Petitioners filed a petition for certiorari before the Court of Appeals (CA) which was docketed as CA-G.R. SP 118079. After their petition was denied, they filed an appeal by certiorari with the Supreme Court which was likewise denied with finality for which an entry of judgment was subsequently issued on July 31, 2014.

While CA-G.R. SP 118079 was pending, the decision dated Sept. 30, 2010 of the NLRC attained finality as no injunction order had been issued by the CA. On Dec. 24, 2010 an entry of judgment was issued. On May 3, 2011, petitioners filed with the LA a motion for issuance of writ of execution regarding the reinstatement aspect of the Sept. 30, 2010 NLRC decision.

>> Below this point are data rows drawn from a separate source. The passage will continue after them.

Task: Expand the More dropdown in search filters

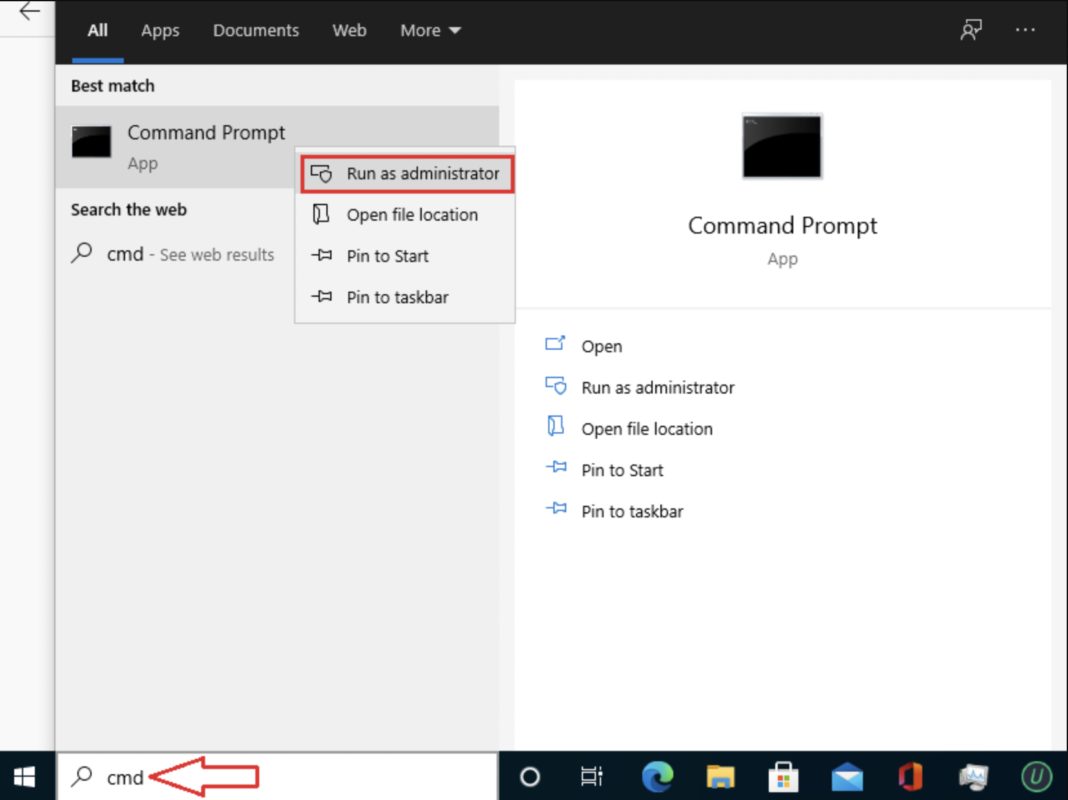Action: 429,30

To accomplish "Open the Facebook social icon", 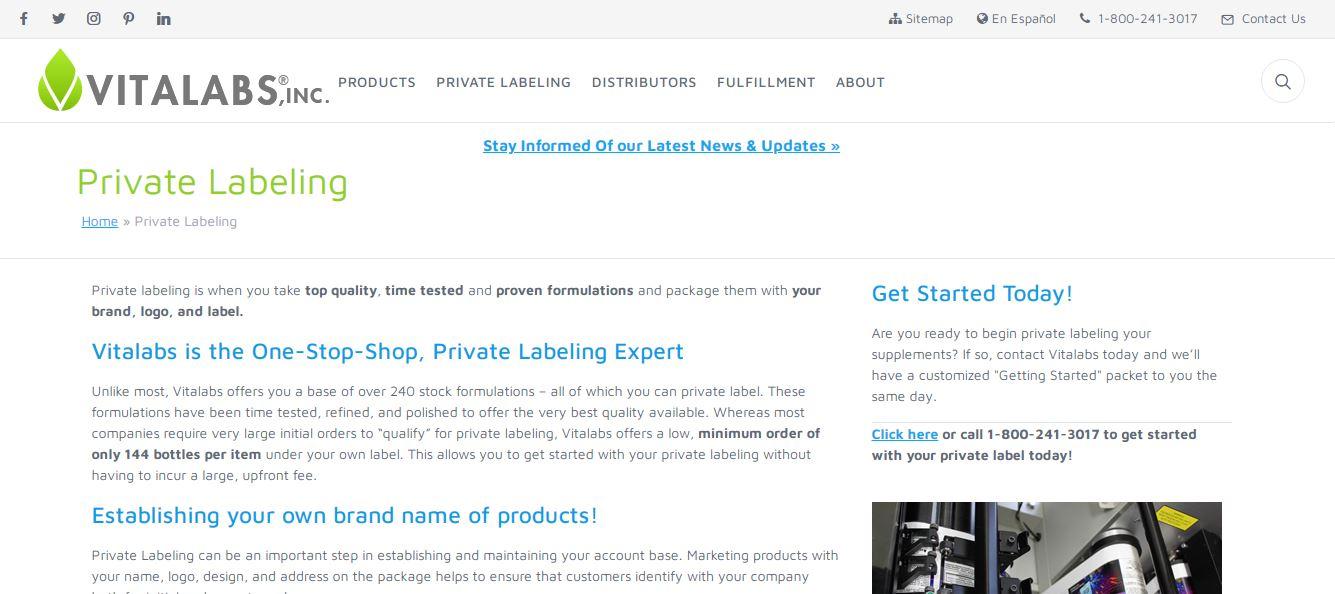I will coord(24,18).
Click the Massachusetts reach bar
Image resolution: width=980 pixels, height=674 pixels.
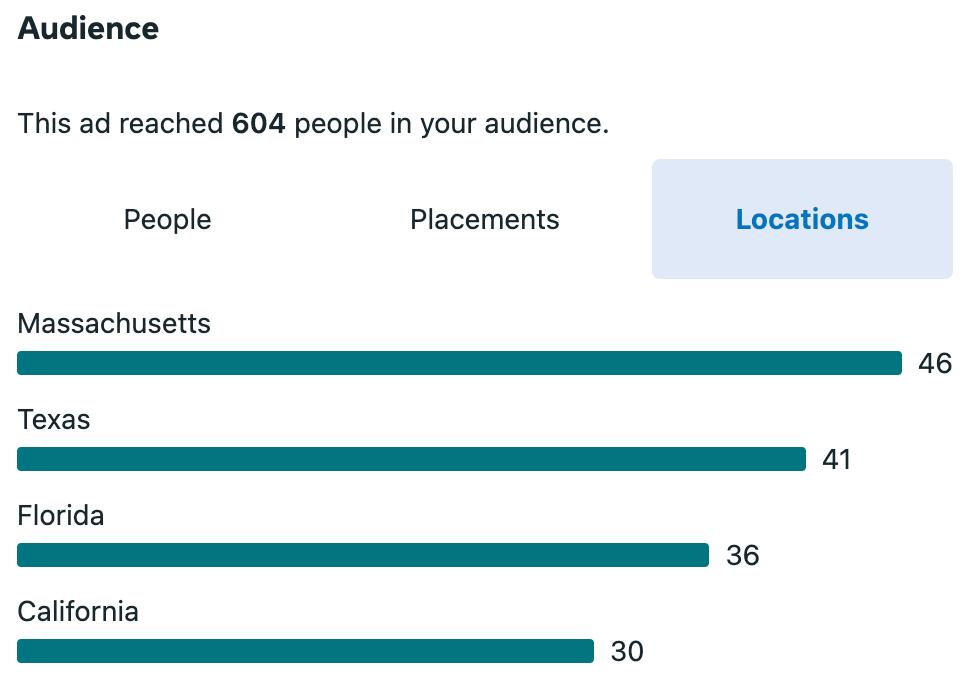click(x=459, y=363)
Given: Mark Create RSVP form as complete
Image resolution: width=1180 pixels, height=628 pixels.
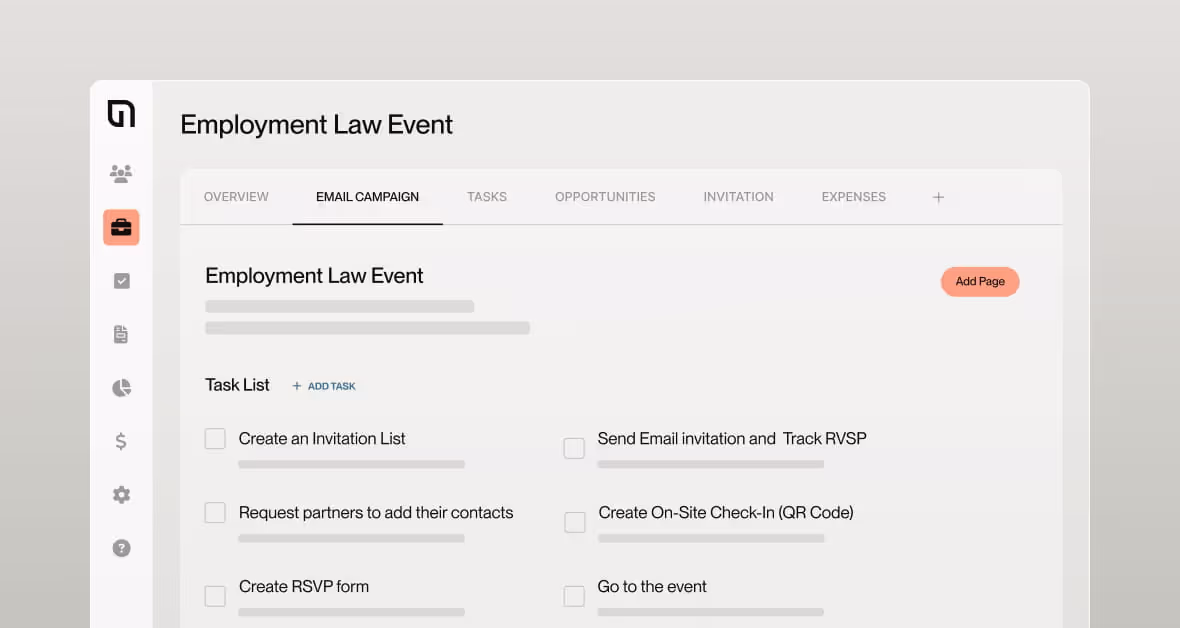Looking at the screenshot, I should (215, 595).
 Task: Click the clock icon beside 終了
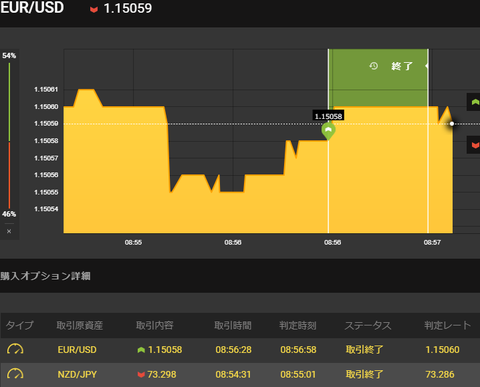374,66
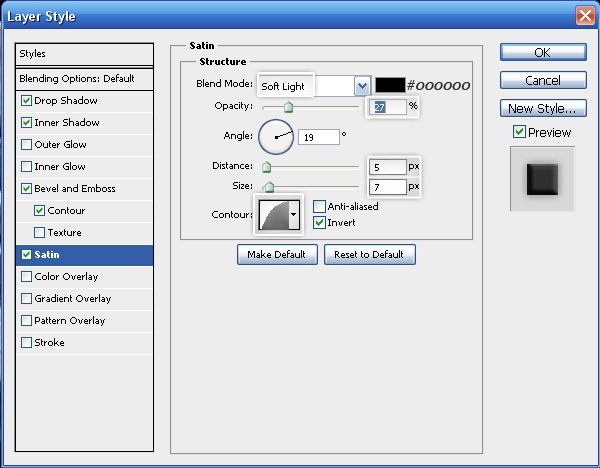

Is there merit to the motion? In the affirmative, when is the reckoning date in the computation of backwages?

Ruling: Yes. The backwages should be computed from Dec. 24, 2010.

Albeit that petitioner employees filed for certiorari with the CA and later an appeal with this Court, We hold that the Decision dated Sept. 30, 2010 of the NLRC is final and executory as to respondent company. Based from the facts, upon promulgation of the NLRC Decision, respondent company did not assail the decision, in whole or in part, through a motion for reconsideration with the NLRC, or through a petition for certiorari with the CA under Rule 65 of the Rules of Court. As far as respondent company was concerned, it found no reason for the NLRC Decision to be revisited and is considered satisfied with the adjudication therein. Respondent company’s failure to avail of the appropriate remedies within the prescribed period under the rules unavoidably rendered the judgment final. Thus, an appellee who has not himself appealed cannot obtain from the appellate court any affirmative relief other than those granted in the decision of the court below. As far as respondent is concerned, the reviewing tribunal is precluded from acquiring the jurisdiction to review and alter the final judgment.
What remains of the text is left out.